Formative assessment will be undertaken through discussion in lectures.  Students will also be encouraged to make use of student consultation or office hours.

Module aims

  • Make students aware of the modern theories of development and the difficulties in sustaining long-run growth (sustainability)
  • Provide students with tools to assess the degree of social mobility across different countries and regions (global capabilities)
  • Prepare students to be able to assess and evaluate development policies appropriate to the economic context (resourcefulness and resilience, employability)
  • Make students aware of the most recent empirical methods used by applied development economists so they can use this knowledge to evaluate the quality of evidence for different policies (resourcefulness and resilience)

Learning outcomes

Attributes Developed
001 Assess the impact of poverty alleviation policies in the light of modern theories of development. KCPT
002 Become aware of the fundamental difficulties hindering social mobility and long-run growth across different countries and regions. KCPT
003 Students will be able to critically approach poverty evaluation policies. KPT

Attributes Developed

C - Cognitive/analytical

K - Subject knowledge

T - Transferable skills

P - Professional/Practical skills

Methods of Teaching / Learning

The learning and teaching strategy is designed to: make students aware of the fundamental difficulties hindering social    mobility and long-run growth; assess the impact of poverty alleviation policies in the light of modern theories of development.

As the module develops students will be exposed to the most modern theories and debates in Development Economics, stimulating them to develop their own capacity to synthesise and critically analyze research in this field.

The learning and teaching methods include:

- Lectures

- Workshops

Indicated Lecture Hours (which may also include seminars, tutorials, workshops and other contact time) are approximate and may include in-class tests where one or more of these are an assessment on the module.
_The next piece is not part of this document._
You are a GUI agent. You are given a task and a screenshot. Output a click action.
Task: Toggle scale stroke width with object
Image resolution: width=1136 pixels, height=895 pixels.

In-class tests are scheduled/organised separately to taught content and will be published on to student personal timetables, where they apply to taken modules, as soon as they are finalised by central administration. This will usually be after the initial publication of the teaching timetable for the relevant semester.

Reading list
Upon accessing the reading list, please search for the module using the module code: ECO3058

Other information

Surrey's Curriculum Framework is committed to developing graduates with strengths in Employability, Digital Capabilities, Global and Cultural Capabilities, Sustainability and Resourcefulness and Resilience. This module is designed to allow students to develop knowledge, skills, and capabilities in the following areas: 

Global and Cultural Intelligence: The course focuses on the challenges faced by less developed economies and the unique contexts in which their economies operate.

Sustainability: A key aspect of the course is its focus on sustainable development policies and improving institutions so that all citizens can benefit from economic growth.

Programmes this module appears in

Programme Semester Classification Qualifying conditions
Business Economics and Data Analytics BSc (Hons) 2 Optional A weighted aggregate mark of 40% is required to pass the module
Business Economics BSc (Hons) 2 Optional A weighted aggregate mark of 40% is required to pass the module
Economics and Finance BSc (Hons) 2 Optional A weighted aggregate mark of 40% is required to pass the module
Economics BSc (Hons) 2 Optional A weighted aggregate mark of 40% is required to pass the module

Please note that the information detailed within this record is accurate at the time of publishing and may be subject to change. This record contains information for the most up to date version of the programme / module for the 2025/6 academic year.